** start of Data for this task **
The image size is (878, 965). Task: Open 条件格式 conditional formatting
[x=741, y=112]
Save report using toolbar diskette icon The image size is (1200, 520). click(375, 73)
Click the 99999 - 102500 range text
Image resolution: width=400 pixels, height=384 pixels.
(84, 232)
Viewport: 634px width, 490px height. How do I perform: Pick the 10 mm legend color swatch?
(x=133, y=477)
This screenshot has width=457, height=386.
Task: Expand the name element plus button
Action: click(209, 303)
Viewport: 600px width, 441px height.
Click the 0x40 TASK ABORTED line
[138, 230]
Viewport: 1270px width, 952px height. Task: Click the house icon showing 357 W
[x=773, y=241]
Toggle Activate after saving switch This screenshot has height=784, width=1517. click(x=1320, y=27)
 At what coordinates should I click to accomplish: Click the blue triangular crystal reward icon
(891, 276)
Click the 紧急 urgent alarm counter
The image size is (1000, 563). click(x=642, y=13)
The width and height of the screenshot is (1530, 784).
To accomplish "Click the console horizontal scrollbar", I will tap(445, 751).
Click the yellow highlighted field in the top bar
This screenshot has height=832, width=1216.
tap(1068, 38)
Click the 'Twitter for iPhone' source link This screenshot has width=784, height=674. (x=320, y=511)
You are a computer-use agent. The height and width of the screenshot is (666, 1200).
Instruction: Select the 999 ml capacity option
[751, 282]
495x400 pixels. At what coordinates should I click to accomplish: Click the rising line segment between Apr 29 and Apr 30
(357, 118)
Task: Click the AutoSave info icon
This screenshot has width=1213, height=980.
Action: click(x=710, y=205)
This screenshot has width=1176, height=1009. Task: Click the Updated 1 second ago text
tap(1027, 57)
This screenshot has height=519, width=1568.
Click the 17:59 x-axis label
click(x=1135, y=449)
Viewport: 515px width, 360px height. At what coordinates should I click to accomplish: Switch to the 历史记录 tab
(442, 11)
** end of Data for this task **
== Required task ==
Copy every one of the records above verbatim, line for line.

== Reply to the task ==
The image size is (878, 965). Task: Open 条件格式 conditional formatting
[x=741, y=112]
Save report using toolbar diskette icon The image size is (1200, 520). click(375, 73)
Click the 99999 - 102500 range text
Image resolution: width=400 pixels, height=384 pixels.
(84, 232)
Viewport: 634px width, 490px height. How do I perform: Pick the 10 mm legend color swatch?
(x=133, y=477)
This screenshot has width=457, height=386.
Task: Expand the name element plus button
Action: click(209, 303)
Viewport: 600px width, 441px height.
Click the 0x40 TASK ABORTED line
[138, 230]
Viewport: 1270px width, 952px height. Task: Click the house icon showing 357 W
[x=773, y=241]
Toggle Activate after saving switch This screenshot has height=784, width=1517. click(x=1320, y=27)
 At what coordinates should I click to accomplish: Click the blue triangular crystal reward icon
(891, 276)
Click the 紧急 urgent alarm counter
The image size is (1000, 563). click(x=642, y=13)
The width and height of the screenshot is (1530, 784).
To accomplish "Click the console horizontal scrollbar", I will tap(445, 751).
Click the yellow highlighted field in the top bar
This screenshot has height=832, width=1216.
tap(1068, 38)
Click the 'Twitter for iPhone' source link This screenshot has width=784, height=674. (x=320, y=511)
You are a computer-use agent. The height and width of the screenshot is (666, 1200).
Instruction: Select the 999 ml capacity option
[751, 282]
495x400 pixels. At what coordinates should I click to accomplish: Click the rising line segment between Apr 29 and Apr 30
(357, 118)
Task: Click the AutoSave info icon
This screenshot has width=1213, height=980.
Action: click(x=710, y=205)
This screenshot has width=1176, height=1009. Task: Click the Updated 1 second ago text
tap(1027, 57)
This screenshot has height=519, width=1568.
Click the 17:59 x-axis label
click(x=1135, y=449)
Viewport: 515px width, 360px height. At what coordinates should I click to accomplish: Switch to the 历史记录 tab
(442, 11)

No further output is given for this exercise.